Lattice cryptography is considered the key way to protect digital devices, processes, and data in the post-quantum era, when Cryptographically Relevant Quantum Computers (CRQC) will create serious problems for traditional public key cryptographic systems. Unlike traditional elliptic curve cryptography, lattice schemes like ML-KEM/Kyber and ML-DSA/Dilithium use much larger keys and complex mathematical computations.
Most modern lattice-based schemes are implemented using polynomial rings for their operations. The bottleneck in these systems is polynomial multiplication. Number theoretic transforms (NTT) that reduce the multiplication complexity are the most critical optimisation for performance. We have published a blog explaining the origins, evolution, and emerging frontiers of NTT.
An important technique is the lazy reduction, which avoids the modular reduction after every polynomial addition or multiplication. It is suggested to accumulate results in a larger register and perform a single reduction at the end to save CPU cycles. It is also possible to leverage hybrid modular reduction techniques for ultra-constrained cores like ARM Cortex-M0. These methods will help fix the problem of not having enough high-speed multiplication instructions.
Another important measure is to use seed-based key generation. Instead of storing the full private key of 1 KB size, we can store a 32-byte cryptographic seed. We can apply key derivation techniques to derive the expanded private key only when it is needed during the signing or decryption process. It is also suggested to avoid using the static allocation approach. Embedded systems must use pre-allocated buffers to prevent heap fragmentation and deterministic timing.

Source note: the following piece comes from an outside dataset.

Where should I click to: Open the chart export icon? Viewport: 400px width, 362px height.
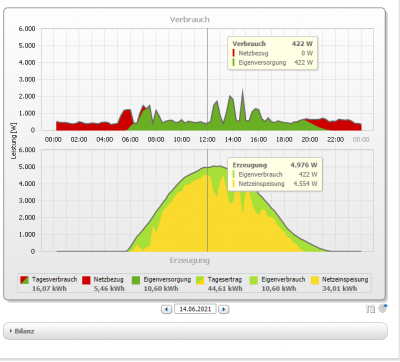point(370,309)
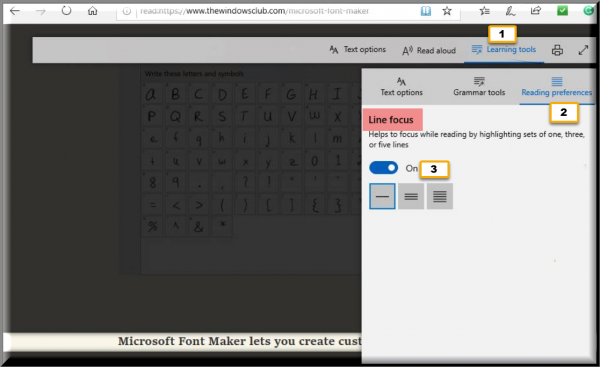
Task: Add notes with the pen icon
Action: click(510, 11)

Another crucial aspect is the prevention of side-channel attacks. As IoT devices are physically accessible, they are more vulnerable to power and electromagnetic analysis. Every operation, particularly the rejection sampling used in signature schemes, should be executed in constant time. It is also suggested to split secret variables into multiple randomised shares for the polynomial multiplication steps.
When we look at the practical implementation, the lattice public key may exceed the 127-byte MTU of Zigbee or the small payloads of BLE. Hence, a robust packet fragmentation implementation will be crucial. Lattice schemes also require high-quality randomness for error vector generation. Hence, it is recommended to use a hardware-based True Random Number Generator (TRNG) rather than a software-based pseudo-randomness.